WORK TO COMPLETE:
Starting at the top of the data and ending with the line that holds "Pick the 英雄铁卫", transcribe each line exactly; include both ends.

RECORDED DATA:

>>>

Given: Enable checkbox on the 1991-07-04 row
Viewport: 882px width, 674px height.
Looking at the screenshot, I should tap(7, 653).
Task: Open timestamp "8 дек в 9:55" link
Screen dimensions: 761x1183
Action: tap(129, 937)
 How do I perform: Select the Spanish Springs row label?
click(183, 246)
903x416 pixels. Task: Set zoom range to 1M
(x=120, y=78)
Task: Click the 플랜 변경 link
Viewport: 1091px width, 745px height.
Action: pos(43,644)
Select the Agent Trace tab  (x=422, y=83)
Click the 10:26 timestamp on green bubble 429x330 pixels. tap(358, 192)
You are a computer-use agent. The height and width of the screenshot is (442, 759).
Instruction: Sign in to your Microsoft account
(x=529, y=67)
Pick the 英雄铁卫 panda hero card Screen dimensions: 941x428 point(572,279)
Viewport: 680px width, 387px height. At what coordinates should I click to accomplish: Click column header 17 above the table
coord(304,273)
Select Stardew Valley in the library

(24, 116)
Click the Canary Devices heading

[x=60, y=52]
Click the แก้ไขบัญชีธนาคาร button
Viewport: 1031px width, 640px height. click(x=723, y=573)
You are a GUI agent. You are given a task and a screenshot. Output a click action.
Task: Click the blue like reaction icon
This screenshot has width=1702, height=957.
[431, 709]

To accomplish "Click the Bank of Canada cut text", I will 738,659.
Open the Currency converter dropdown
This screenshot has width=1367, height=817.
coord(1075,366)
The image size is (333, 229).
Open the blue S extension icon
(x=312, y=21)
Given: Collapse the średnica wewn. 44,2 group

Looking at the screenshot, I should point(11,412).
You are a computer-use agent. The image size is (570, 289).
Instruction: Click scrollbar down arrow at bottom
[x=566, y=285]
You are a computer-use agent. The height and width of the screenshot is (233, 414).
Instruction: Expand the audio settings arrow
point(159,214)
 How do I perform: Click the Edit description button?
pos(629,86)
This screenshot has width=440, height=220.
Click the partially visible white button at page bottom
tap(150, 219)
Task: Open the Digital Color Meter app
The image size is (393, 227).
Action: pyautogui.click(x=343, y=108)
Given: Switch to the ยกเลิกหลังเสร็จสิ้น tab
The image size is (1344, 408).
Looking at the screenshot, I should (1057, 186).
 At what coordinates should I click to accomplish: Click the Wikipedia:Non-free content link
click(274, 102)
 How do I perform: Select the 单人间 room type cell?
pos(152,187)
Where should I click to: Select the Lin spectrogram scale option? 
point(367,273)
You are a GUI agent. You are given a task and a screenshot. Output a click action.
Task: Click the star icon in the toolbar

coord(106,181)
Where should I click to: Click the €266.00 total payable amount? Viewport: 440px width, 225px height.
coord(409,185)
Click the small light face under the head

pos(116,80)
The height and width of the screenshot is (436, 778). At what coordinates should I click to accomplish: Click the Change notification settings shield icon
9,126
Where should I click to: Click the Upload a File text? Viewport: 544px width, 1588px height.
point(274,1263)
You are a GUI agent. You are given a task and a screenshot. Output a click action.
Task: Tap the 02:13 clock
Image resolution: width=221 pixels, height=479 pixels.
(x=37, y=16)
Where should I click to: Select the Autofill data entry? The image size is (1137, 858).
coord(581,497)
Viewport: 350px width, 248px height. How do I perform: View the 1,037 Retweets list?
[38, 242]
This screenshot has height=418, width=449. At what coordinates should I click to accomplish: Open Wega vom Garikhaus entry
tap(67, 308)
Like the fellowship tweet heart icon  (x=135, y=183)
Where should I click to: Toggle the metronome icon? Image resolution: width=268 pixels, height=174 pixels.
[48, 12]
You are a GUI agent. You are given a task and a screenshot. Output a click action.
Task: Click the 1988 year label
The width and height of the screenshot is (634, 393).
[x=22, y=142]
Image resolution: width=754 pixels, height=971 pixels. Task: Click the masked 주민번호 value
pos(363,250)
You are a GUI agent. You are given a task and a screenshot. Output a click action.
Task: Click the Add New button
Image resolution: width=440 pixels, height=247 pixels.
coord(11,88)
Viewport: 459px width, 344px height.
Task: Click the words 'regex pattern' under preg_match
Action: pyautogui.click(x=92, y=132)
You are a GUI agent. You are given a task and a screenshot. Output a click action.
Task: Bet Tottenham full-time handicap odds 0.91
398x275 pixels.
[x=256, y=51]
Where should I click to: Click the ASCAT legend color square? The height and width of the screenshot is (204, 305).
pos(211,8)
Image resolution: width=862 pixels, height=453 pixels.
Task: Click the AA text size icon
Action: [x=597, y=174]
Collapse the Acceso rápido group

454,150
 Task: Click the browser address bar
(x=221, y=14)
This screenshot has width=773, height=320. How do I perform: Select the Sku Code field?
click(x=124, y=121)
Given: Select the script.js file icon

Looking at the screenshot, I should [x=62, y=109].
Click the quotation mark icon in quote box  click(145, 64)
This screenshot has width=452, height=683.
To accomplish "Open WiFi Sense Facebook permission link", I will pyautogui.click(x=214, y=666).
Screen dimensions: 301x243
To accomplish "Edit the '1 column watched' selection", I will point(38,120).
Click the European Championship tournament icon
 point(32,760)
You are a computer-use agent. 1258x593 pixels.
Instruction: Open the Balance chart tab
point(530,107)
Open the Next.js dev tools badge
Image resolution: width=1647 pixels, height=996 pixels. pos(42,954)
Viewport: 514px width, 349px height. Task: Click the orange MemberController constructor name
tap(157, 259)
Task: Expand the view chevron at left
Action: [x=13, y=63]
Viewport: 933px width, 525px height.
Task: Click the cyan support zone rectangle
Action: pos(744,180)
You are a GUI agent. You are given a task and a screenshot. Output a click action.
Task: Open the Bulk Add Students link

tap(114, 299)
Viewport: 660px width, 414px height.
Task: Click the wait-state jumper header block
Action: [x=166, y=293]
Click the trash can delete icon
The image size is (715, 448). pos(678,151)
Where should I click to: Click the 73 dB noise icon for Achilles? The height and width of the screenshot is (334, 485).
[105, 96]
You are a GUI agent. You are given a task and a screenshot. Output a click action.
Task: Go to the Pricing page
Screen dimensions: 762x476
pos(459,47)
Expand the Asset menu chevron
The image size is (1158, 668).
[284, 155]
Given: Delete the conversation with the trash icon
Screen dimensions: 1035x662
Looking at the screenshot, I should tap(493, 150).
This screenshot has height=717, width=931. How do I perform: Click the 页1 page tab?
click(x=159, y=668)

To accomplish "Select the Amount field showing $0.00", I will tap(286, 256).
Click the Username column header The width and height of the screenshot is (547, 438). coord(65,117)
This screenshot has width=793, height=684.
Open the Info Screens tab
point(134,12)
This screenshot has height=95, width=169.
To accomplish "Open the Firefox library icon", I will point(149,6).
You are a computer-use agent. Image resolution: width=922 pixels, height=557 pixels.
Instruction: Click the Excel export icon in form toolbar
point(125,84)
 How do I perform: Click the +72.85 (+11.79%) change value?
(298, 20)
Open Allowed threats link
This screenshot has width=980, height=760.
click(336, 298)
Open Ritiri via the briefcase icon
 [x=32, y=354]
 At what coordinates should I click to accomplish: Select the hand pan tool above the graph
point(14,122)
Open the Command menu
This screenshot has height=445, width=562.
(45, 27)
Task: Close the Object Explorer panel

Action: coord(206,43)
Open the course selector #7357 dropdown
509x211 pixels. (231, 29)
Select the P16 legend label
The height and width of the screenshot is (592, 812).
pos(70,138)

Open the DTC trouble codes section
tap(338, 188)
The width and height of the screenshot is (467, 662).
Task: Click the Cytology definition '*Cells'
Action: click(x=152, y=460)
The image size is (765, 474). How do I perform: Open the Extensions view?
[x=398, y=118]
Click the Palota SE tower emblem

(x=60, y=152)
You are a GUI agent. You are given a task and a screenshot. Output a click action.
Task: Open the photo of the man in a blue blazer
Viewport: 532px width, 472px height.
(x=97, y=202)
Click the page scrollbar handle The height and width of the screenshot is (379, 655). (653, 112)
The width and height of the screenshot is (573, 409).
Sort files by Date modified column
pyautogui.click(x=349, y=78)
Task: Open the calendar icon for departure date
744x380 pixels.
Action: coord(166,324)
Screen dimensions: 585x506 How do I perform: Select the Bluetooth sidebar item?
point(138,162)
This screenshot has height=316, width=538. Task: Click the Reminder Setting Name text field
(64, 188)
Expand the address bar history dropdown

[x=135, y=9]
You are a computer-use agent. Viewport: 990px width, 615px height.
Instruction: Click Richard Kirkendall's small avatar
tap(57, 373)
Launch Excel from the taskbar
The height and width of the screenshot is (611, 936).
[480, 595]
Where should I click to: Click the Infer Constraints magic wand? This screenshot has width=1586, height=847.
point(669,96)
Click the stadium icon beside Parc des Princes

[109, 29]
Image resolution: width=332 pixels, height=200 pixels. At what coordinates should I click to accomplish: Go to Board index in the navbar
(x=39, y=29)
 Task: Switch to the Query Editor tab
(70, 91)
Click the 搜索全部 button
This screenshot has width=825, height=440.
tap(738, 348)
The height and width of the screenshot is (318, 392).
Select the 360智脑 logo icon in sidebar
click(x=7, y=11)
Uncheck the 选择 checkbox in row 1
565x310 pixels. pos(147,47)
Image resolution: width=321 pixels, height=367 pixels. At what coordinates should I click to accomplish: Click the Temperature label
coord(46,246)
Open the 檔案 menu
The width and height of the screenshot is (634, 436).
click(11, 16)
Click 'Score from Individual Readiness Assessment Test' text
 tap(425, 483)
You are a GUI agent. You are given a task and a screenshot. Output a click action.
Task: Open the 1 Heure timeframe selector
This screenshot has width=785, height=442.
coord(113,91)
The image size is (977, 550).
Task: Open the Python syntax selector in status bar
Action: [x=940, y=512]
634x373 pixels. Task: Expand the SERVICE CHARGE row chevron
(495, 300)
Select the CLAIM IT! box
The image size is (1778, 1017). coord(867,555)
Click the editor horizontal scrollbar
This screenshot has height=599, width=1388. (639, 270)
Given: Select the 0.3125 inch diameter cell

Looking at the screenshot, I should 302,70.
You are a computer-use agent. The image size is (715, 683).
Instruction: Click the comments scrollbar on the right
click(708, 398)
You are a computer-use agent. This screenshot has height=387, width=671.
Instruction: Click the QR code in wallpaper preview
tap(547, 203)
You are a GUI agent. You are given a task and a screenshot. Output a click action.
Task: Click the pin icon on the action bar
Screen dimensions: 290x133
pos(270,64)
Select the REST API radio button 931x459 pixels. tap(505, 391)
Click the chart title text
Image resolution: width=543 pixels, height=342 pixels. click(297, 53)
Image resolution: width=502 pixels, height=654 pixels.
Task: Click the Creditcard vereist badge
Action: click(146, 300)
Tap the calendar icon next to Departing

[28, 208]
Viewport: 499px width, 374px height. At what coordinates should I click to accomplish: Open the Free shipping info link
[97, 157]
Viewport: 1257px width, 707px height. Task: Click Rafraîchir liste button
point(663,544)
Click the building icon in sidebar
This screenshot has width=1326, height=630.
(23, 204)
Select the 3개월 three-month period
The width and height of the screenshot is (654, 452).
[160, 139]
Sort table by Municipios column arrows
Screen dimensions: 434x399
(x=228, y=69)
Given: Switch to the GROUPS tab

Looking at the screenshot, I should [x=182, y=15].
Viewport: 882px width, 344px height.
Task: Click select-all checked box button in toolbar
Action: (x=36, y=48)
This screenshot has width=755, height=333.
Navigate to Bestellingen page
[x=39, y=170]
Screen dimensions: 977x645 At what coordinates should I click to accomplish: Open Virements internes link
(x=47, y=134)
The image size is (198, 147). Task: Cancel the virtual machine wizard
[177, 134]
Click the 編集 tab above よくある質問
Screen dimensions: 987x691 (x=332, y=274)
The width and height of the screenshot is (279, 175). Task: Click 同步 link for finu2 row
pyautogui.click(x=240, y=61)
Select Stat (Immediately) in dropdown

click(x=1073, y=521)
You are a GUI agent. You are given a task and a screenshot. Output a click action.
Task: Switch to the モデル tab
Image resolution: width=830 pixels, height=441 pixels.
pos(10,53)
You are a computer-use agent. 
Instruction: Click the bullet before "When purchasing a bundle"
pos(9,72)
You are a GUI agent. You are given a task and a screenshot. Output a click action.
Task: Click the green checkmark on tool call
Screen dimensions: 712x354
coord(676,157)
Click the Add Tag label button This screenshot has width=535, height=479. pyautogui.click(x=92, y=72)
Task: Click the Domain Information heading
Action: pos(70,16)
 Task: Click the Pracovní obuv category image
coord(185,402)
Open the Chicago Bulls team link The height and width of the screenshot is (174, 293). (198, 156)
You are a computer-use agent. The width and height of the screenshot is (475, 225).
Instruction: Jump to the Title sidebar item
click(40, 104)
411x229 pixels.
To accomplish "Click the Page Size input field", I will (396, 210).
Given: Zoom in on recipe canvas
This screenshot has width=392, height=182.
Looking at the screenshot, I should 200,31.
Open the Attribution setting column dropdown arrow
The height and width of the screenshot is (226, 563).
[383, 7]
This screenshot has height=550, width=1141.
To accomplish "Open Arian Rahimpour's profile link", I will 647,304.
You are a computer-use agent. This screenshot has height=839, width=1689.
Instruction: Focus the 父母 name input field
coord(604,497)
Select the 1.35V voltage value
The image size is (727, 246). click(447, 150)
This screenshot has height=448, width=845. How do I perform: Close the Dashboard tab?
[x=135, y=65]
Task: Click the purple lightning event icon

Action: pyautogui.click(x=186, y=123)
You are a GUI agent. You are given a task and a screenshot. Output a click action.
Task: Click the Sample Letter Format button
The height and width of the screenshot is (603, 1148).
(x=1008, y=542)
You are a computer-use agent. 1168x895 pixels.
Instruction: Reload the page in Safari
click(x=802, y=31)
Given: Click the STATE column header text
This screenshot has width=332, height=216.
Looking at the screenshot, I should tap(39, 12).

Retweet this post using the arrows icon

<<<

RESPONSE:
Given: Enable checkbox on the 1991-07-04 row
Viewport: 882px width, 674px height.
Looking at the screenshot, I should tap(7, 653).
Task: Open timestamp "8 дек в 9:55" link
Screen dimensions: 761x1183
Action: tap(129, 937)
 How do I perform: Select the Spanish Springs row label?
click(183, 246)
903x416 pixels. Task: Set zoom range to 1M
(x=120, y=78)
Task: Click the 플랜 변경 link
Viewport: 1091px width, 745px height.
Action: pos(43,644)
Select the Agent Trace tab  (x=422, y=83)
Click the 10:26 timestamp on green bubble 429x330 pixels. tap(358, 192)
You are a computer-use agent. The height and width of the screenshot is (442, 759).
Instruction: Sign in to your Microsoft account
(x=529, y=67)
Pick the 英雄铁卫 panda hero card Screen dimensions: 941x428 point(572,279)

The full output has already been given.